Kanye, as an artist, wasn’t looking to be limited, much less have his creative freedom patronized. Adidas has, in turn, given Kanye and the rest of its artist stable the room to flex their creative gusto not just in the product development, but in the go-to market strategy and tactics as well.

Kanye has returned the favor by integrating the brand into the fabric of everything he does from a creative standpoint, above and beyond the structure of his letter agreement.
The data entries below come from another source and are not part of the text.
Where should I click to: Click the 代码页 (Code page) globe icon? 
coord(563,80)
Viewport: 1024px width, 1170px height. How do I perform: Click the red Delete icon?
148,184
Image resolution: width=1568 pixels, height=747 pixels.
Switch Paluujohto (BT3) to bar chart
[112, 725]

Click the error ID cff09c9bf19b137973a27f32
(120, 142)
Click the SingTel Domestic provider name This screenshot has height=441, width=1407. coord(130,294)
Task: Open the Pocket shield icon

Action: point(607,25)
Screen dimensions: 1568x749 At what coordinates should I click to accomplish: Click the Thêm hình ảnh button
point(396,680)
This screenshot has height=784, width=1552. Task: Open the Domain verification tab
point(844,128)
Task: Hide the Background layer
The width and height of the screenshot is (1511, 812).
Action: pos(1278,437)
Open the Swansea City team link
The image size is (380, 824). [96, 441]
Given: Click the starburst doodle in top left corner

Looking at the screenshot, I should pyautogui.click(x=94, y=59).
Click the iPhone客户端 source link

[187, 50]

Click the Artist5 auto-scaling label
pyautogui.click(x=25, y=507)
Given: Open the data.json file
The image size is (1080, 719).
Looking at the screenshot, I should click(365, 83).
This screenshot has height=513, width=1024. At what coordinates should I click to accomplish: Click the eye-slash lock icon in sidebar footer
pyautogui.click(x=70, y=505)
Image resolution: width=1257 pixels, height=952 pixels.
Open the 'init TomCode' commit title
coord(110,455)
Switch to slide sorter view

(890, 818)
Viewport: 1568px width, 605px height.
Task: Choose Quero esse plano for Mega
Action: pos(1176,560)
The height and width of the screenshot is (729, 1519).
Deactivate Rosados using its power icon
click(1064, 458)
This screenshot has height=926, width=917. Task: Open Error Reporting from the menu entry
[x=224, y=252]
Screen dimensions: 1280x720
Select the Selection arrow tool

From one-of-a-kind product seedings (i.e., President Obama in October) to original creative material (he released the single “Facts” on New Year’s Eve with half the song dedicated to his disdain for Nike and his thoughts on who’s winning the sneaker battle heading into 2016), Kanye created original creative content that gave the brand an unquantifiable multiple on its original investment.

Creating Our Own ‘Yeezy-Halo’ Effect

When Adidas first signed Kanye West, a ton of criticism and chatter followed about whether the deal would do anything to help bring back the brand’s relevancy and allow it to compete with Nike for the top spot in the footwear industry.

While not yet reclaiming the No. 2 spot from Under Armour, Adidas is coming off being the most-liked sneaker brand on Instagram for 2015, having arguably the No. 1 sneaker of year in the Ultra Boost running shoe, and touting unmatched brand buzz across the board, including renewed interest in the Stan Smiths and Superstar heritage shoe lines.

Not all artist relationships are as integrated into the fabric of pop culture or deeply emotional as Kanye and Adidas. But with a real-time holistic approach leveraging artist passion points and a corporate brand marketing infrastructure, we can leverage the same tactics to “Yeezy-hack” the traditional celebrity brand business relationship.